#### [WORK TO DO]
#1 In the Energy Web 2020 post, which two use cases does EW-DOS focus on?
#2 Write out the stretch of the Energy Web 2020 post from "Jesse Morris" through "from customer-owned resources.", word for word.

#### [DOCUMENT SEGMENT]
▽

What to Expect from Energy Web in 2020

Jesse Morris
Energy Web
Published in
4 min readJan 24, 2020

The final quarter of 2019 was a busy one for Energy Web Foundation (EWF). We’re kicking off the new year with a recap of some recent EWF milestones and a teaser for what’s to come in 2020.

December saw a flurry of significant milestones and announcements for EWF:

We released our new technology roadmap and vision for the Energy Web Decentralized Operating System (EW-DOS), an open-source stack of software and standards including the Energy Web Chain informed by three years of experimentation with the global energy blockchain community.

  • EW-DOS focuses on creating value via the two use cases that have the biggest impact on EWF’s mission to support large scale decarbonization of the energy sector: enhancing sector traceability and unlocking grid flexibility from customer-owned resources.
  • EW-DOS meets the global requirements for establishing identity, enforcing rules, and facilitating transactions between billions of electricity assets, customers, and market participants. It leverages decentralized identifiers, a series of decentralized registries, messaging services, and integration with legacy information technology systems. Read the full paper to learn more, and stay tuned for further technical documentation and case studies in the coming weeks.

△

#### [DATA ENTRIES]
▽

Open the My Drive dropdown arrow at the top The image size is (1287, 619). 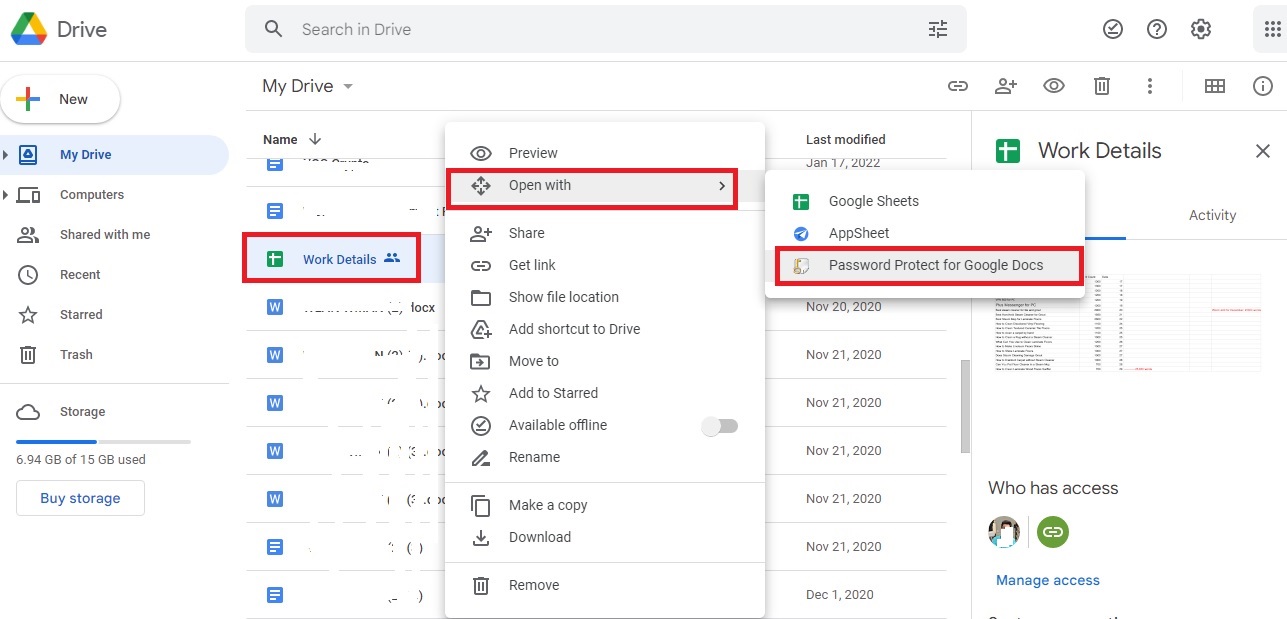click(348, 87)
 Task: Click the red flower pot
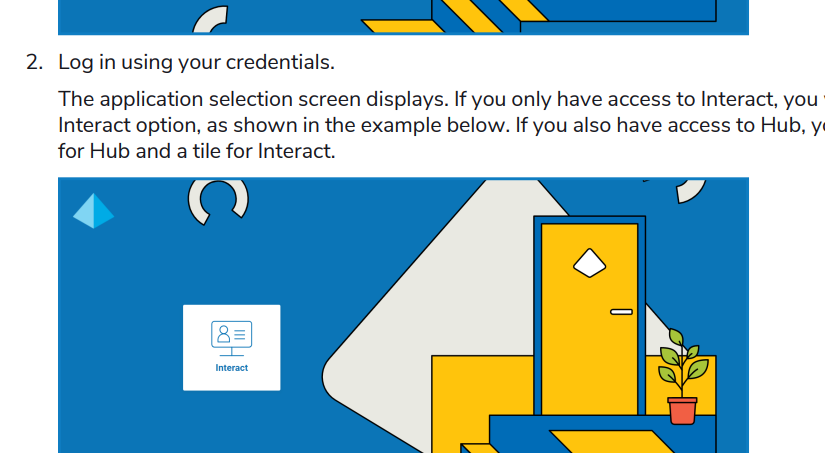682,409
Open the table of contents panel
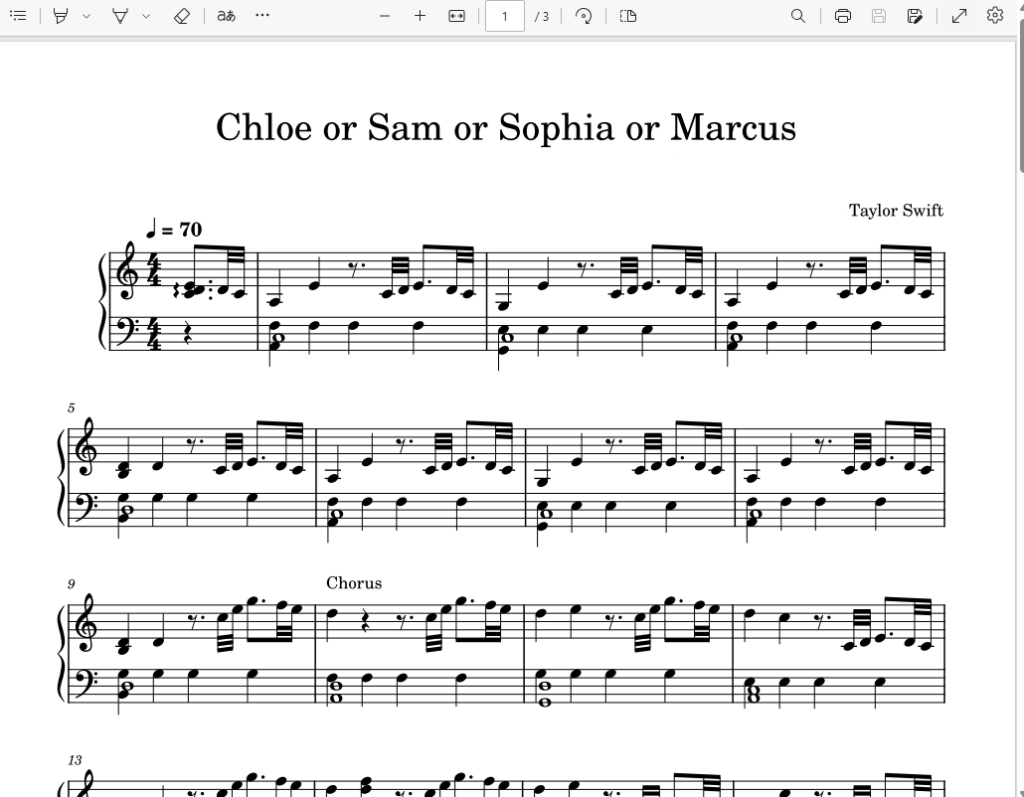Viewport: 1024px width, 797px height. pyautogui.click(x=18, y=16)
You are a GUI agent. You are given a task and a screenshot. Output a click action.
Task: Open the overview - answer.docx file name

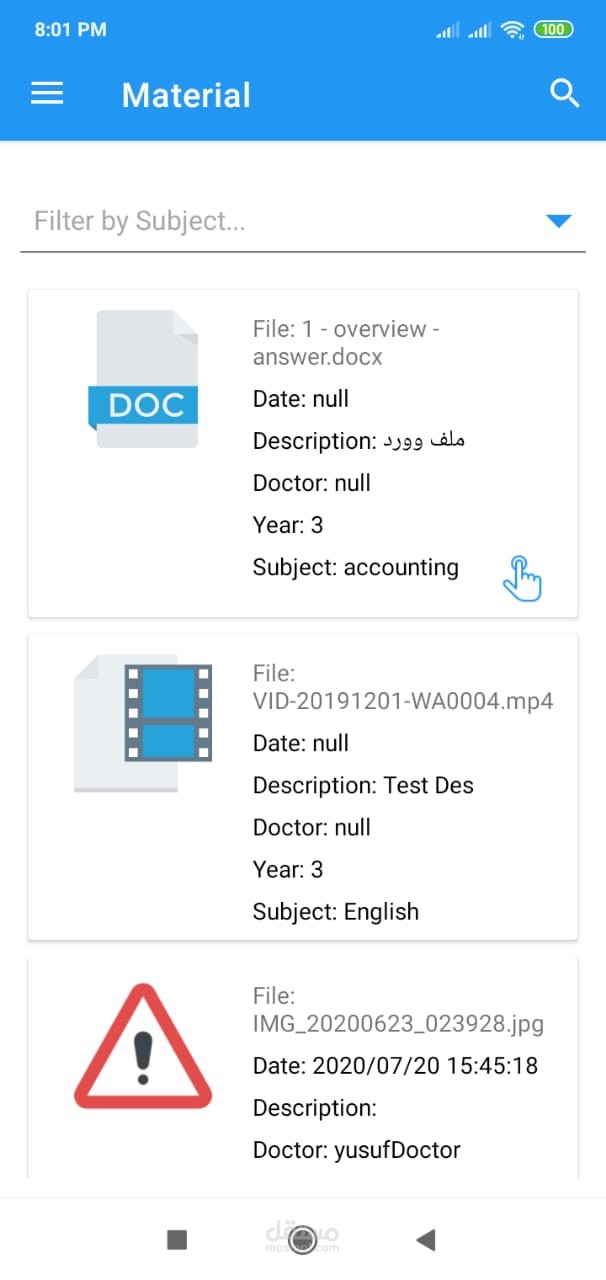(x=346, y=342)
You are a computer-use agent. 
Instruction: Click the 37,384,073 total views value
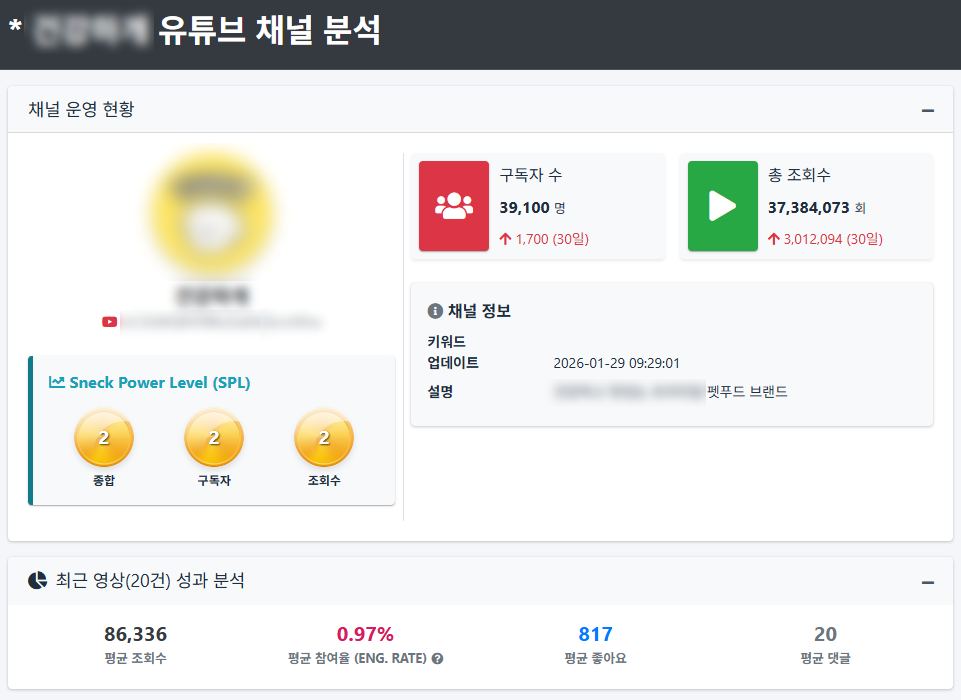tap(808, 208)
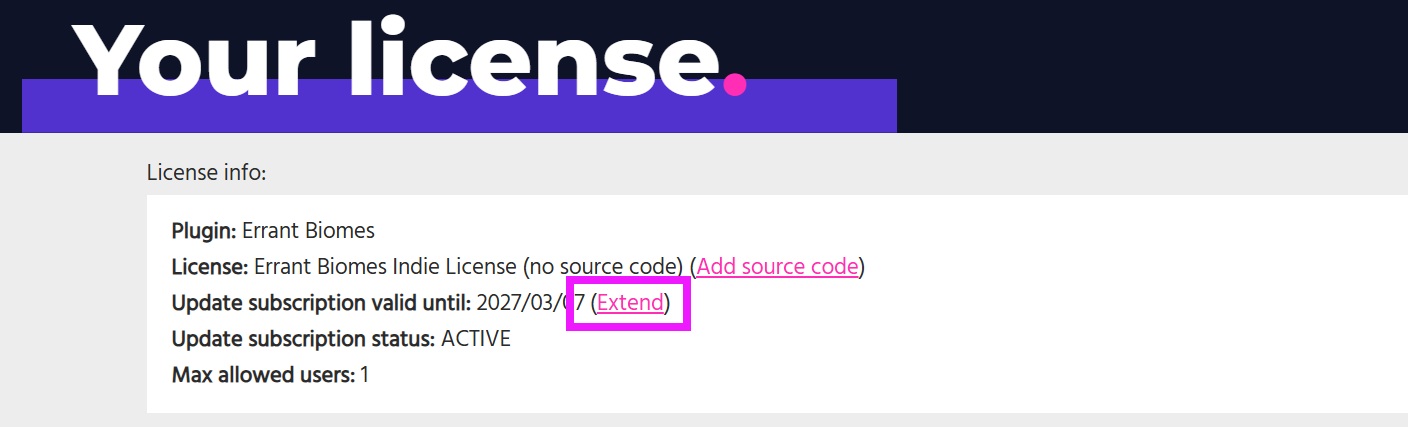The width and height of the screenshot is (1408, 427).
Task: Click the "Update subscription valid until:" label
Action: point(320,303)

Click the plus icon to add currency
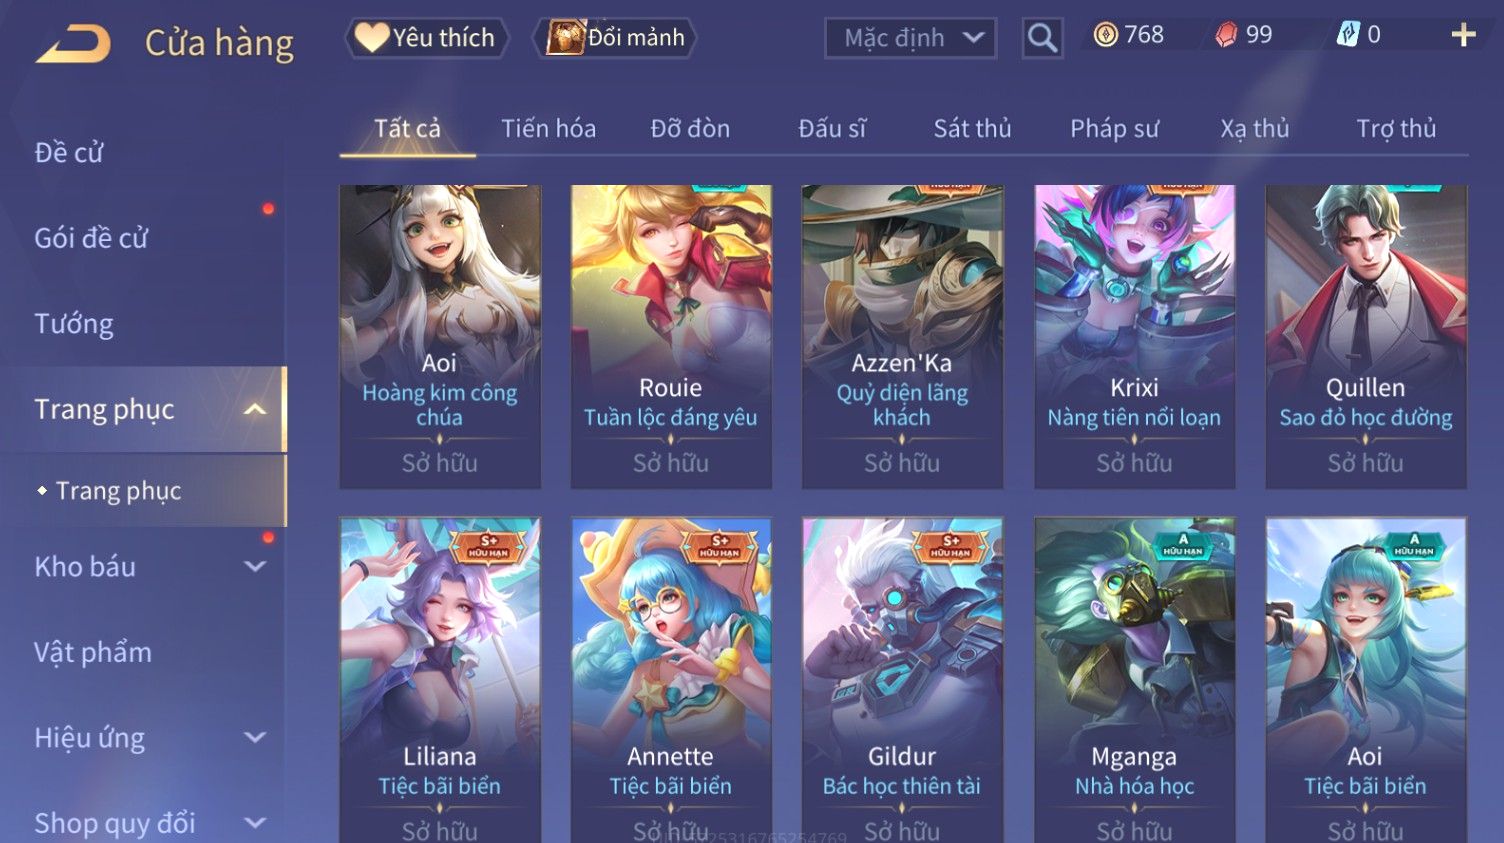pos(1463,35)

△

#### [ANSWERS TO THE PROBLEMS]
#1 Enhancing sector traceability and unlocking grid flexibility from customer-owned resources.

#2
Jesse Morris
Energy Web
Published in
4 min readJan 24, 2020

The final quarter of 2019 was a busy one for Energy Web Foundation (EWF). We’re kicking off the new year with a recap of some recent EWF milestones and a teaser for what’s to come in 2020.

December saw a flurry of significant milestones and announcements for EWF:

We released our new technology roadmap and vision for the Energy Web Decentralized Operating System (EW-DOS), an open-source stack of software and standards including the Energy Web Chain informed by three years of experimentation with the global energy blockchain community.

  • EW-DOS focuses on creating value via the two use cases that have the biggest impact on EWF’s mission to support large scale decarbonization of the energy sector: enhancing sector traceability and unlocking grid flexibility from customer-owned resources.